→ What to do
Reproduce the data below word for word, leaving out the pictures.

→ Material supplied

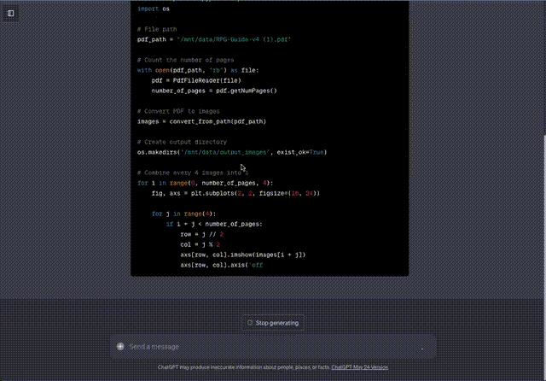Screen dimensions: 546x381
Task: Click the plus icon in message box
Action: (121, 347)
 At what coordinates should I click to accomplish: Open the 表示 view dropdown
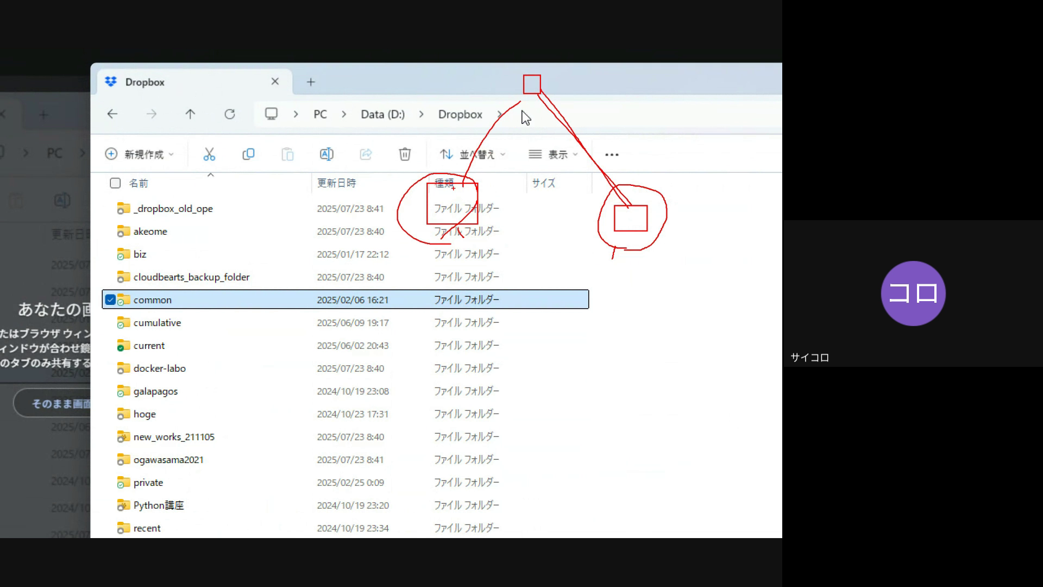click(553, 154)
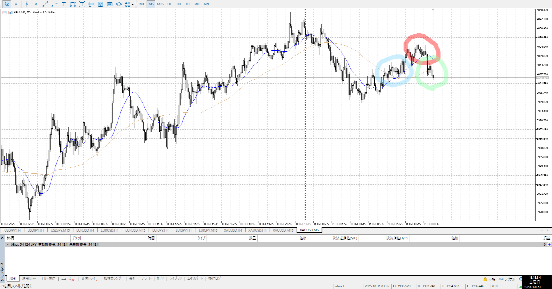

→ Right answer
Screen dimensions: 546x381
Task: Click the plus icon in message box
Action: (121, 347)
 At what coordinates should I click to accomplish: Open the 表示 view dropdown
click(553, 154)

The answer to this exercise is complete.